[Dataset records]
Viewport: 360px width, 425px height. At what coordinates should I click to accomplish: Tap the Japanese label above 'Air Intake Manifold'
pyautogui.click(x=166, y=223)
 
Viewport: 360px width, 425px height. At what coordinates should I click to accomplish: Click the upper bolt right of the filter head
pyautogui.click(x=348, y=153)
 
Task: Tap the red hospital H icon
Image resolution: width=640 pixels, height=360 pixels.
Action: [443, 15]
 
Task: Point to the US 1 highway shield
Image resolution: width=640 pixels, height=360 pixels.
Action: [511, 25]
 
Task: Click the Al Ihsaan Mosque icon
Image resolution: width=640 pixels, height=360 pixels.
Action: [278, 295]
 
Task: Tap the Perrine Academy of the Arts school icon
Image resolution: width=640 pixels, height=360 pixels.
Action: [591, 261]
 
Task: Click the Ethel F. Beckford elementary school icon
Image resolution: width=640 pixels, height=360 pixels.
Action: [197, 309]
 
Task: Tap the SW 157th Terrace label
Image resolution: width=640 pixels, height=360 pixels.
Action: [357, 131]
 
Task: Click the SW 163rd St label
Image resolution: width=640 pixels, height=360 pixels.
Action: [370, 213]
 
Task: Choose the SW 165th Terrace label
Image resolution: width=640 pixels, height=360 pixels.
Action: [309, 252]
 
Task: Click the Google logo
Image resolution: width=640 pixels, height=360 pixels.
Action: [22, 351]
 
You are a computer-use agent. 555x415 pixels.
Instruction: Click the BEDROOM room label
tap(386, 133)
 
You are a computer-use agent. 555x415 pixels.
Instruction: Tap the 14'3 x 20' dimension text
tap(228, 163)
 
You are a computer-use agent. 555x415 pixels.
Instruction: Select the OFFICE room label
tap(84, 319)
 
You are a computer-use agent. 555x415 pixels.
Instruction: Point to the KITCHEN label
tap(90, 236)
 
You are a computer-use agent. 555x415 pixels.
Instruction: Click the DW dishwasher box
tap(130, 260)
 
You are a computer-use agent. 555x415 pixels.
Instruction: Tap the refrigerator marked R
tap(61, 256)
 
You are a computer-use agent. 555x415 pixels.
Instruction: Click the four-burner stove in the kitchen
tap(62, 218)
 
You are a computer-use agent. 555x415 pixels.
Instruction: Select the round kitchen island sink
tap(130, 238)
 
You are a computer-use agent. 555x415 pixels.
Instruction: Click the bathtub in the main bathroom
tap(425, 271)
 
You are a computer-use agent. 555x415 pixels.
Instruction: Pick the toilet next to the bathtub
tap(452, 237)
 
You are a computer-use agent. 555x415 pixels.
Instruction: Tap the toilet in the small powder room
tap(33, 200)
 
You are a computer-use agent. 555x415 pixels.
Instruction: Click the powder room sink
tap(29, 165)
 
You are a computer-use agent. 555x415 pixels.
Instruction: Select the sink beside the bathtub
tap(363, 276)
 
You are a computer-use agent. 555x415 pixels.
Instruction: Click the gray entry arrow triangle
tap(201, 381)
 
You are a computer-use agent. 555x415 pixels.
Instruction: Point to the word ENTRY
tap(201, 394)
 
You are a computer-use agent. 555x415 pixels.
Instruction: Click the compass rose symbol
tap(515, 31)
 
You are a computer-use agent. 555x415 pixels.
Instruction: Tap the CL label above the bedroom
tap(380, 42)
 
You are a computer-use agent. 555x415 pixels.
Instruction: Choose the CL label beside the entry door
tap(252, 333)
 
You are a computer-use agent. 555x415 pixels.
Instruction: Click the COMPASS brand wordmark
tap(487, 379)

▶ [Problem requirements]: From the material above, pull out the lines beginning with the one containing "Task: Point to the US 1 highway shield" and continuing through the one containing "Action: [197, 309]", including both. Reproduce them with no changes.

▶ [Task result]:
Task: Point to the US 1 highway shield
Image resolution: width=640 pixels, height=360 pixels.
Action: [511, 25]
 
Task: Click the Al Ihsaan Mosque icon
Image resolution: width=640 pixels, height=360 pixels.
Action: [278, 295]
 
Task: Tap the Perrine Academy of the Arts school icon
Image resolution: width=640 pixels, height=360 pixels.
Action: [591, 261]
 
Task: Click the Ethel F. Beckford elementary school icon
Image resolution: width=640 pixels, height=360 pixels.
Action: [197, 309]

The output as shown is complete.